(Beginning of INFORMATION GIVEN)

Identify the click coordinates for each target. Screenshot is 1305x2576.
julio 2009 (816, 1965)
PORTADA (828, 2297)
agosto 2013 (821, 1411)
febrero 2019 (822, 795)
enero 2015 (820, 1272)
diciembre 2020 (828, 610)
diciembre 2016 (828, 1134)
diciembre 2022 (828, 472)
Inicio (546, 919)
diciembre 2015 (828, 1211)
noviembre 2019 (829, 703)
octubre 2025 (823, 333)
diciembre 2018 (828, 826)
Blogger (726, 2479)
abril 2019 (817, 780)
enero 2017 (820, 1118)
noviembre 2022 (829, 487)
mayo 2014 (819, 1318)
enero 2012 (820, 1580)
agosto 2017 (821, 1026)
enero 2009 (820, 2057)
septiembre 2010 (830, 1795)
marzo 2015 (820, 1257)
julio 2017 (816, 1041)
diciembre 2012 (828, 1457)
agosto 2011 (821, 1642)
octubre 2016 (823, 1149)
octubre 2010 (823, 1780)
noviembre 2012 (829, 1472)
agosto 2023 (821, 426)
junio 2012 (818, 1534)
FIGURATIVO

(End of INFORMATION GIVEN)

Output each record above exactly, omitting nothing.

Identify the click coordinates for each target. Screenshot is 1305x2576.
julio 2009 (816, 1965)
PORTADA (828, 2297)
agosto 2013 (821, 1411)
febrero 2019 (822, 795)
enero 2015 (820, 1272)
diciembre 2020 (828, 610)
diciembre 2016 (828, 1134)
diciembre 2022 (828, 472)
Inicio (546, 919)
diciembre 2015 (828, 1211)
noviembre 2019 (829, 703)
octubre 2025 (823, 333)
diciembre 2018 (828, 826)
Blogger (726, 2479)
abril 2019 (817, 780)
enero 2017 (820, 1118)
noviembre 2022 (829, 487)
mayo 2014 (819, 1318)
enero 2012 (820, 1580)
agosto 2017 (821, 1026)
enero 2009 (820, 2057)
septiembre 2010 (830, 1795)
marzo 2015 (820, 1257)
julio 2017 (816, 1041)
diciembre 2012 (828, 1457)
agosto 2011 (821, 1642)
octubre 2016 (823, 1149)
octubre 2010 (823, 1780)
noviembre 2012 (829, 1472)
agosto 2023 (821, 426)
junio 2012 (818, 1534)
FIGURATIVO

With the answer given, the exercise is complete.